• **WHAT YOU ARE ASKED TO DO**:
Pull out every line of the material below that contains the string "Task". Treat uppercase and lowercase letters as different.

• **MATERIAL SHOWN**:
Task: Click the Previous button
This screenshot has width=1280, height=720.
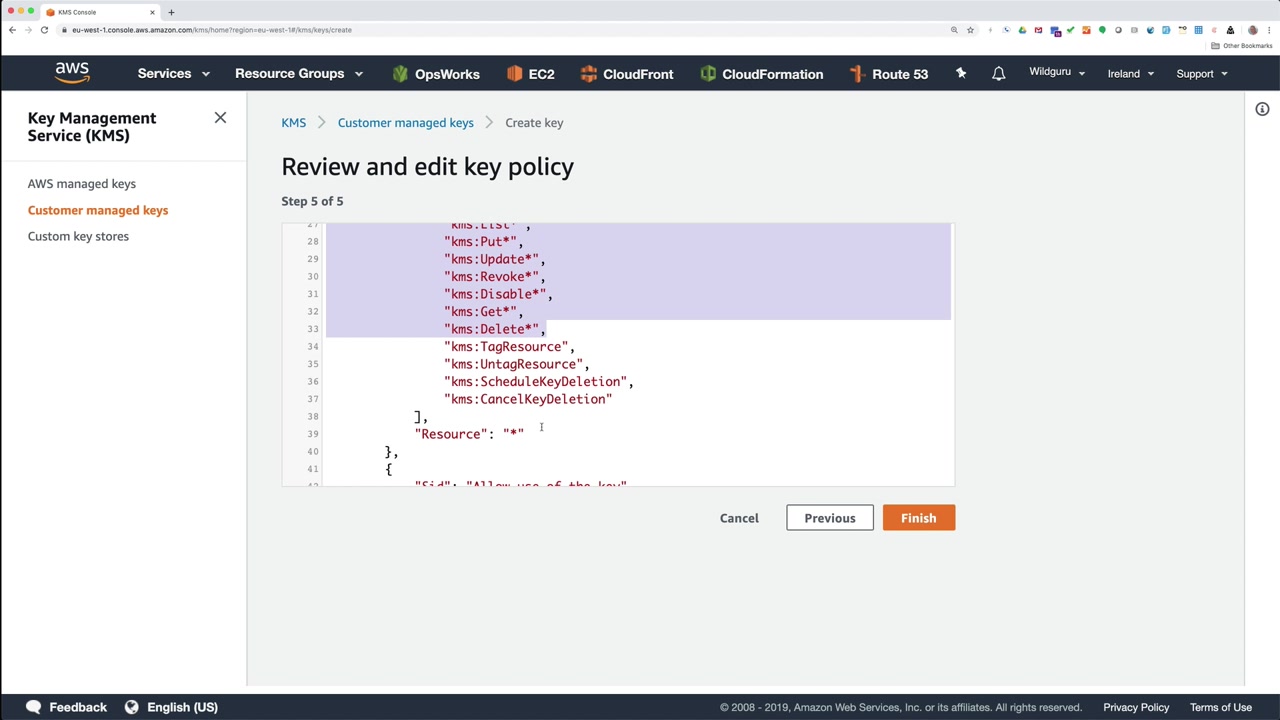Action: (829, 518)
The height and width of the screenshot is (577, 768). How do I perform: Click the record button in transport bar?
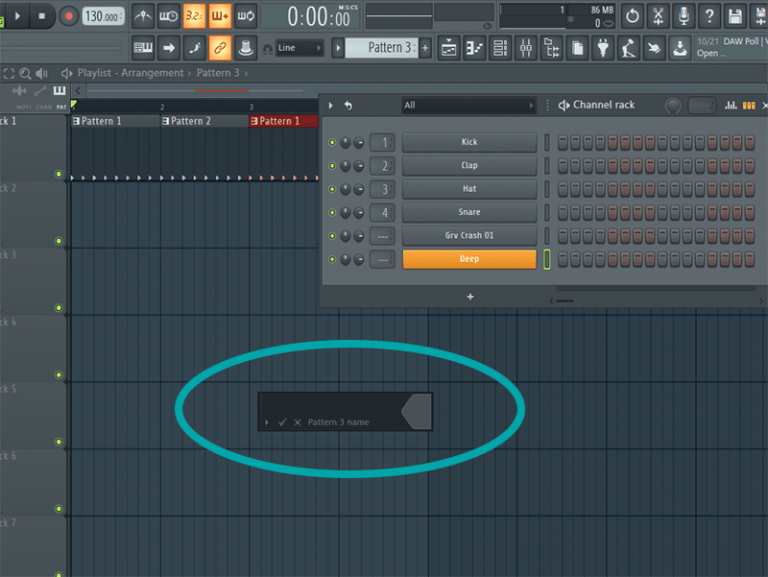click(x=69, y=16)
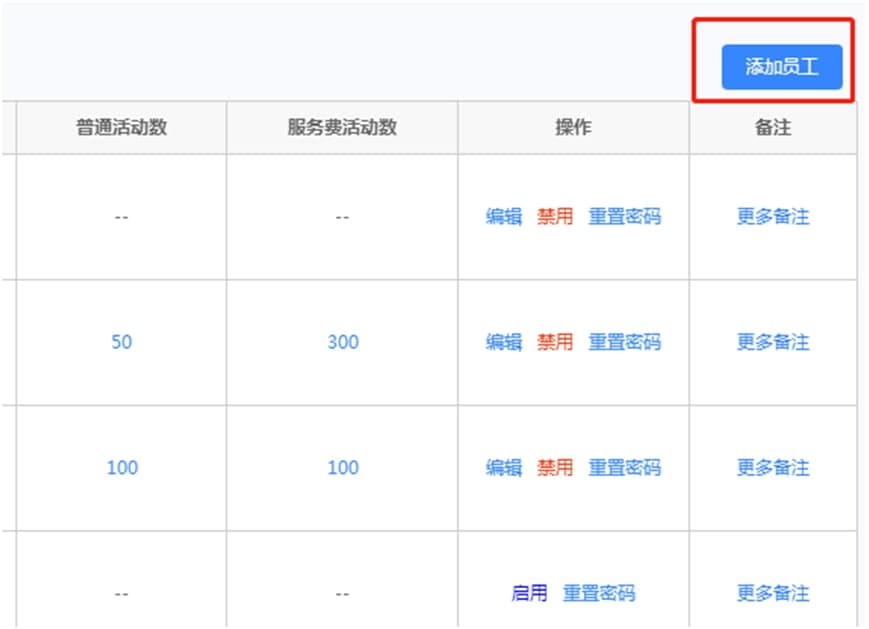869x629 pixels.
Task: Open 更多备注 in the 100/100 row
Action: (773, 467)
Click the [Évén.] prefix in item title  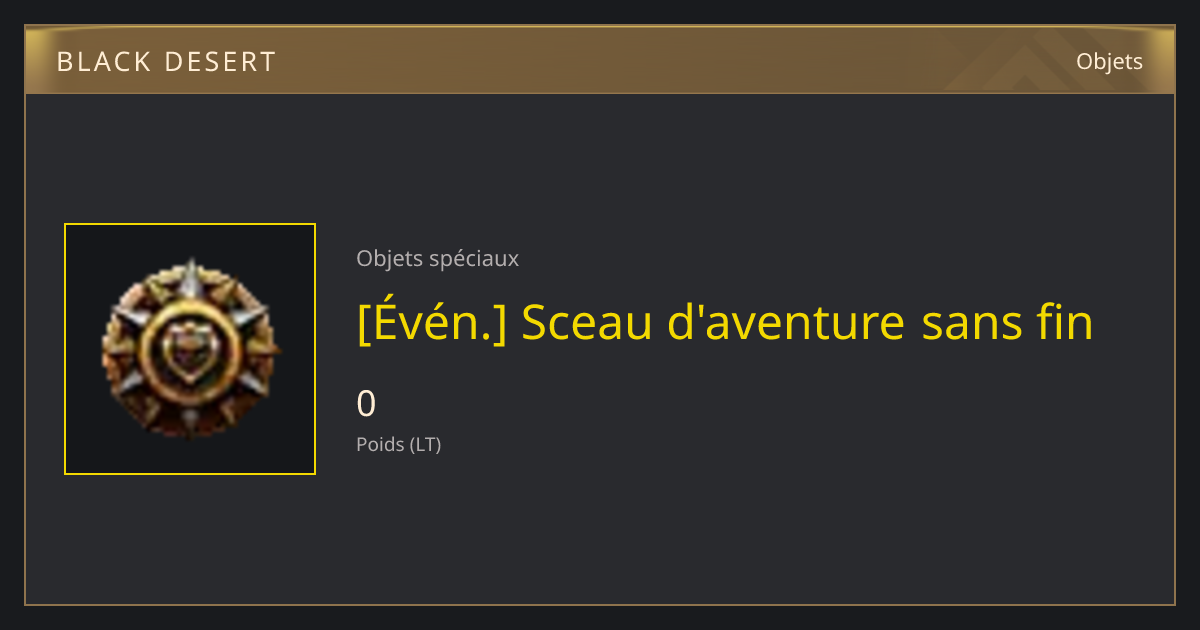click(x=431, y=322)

* * *

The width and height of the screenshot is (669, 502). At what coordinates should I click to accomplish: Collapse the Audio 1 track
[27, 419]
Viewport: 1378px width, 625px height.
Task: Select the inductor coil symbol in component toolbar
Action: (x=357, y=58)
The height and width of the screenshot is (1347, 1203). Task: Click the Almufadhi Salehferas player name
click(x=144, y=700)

• **SOLUTION TO THE EXERCISE**:
Task: Click the Previous button
Task: Open 更多备注 in the 100/100 row
Task: Select the inductor coil symbol in component toolbar
The height and width of the screenshot is (1347, 1203). Task: Click the Almufadhi Salehferas player name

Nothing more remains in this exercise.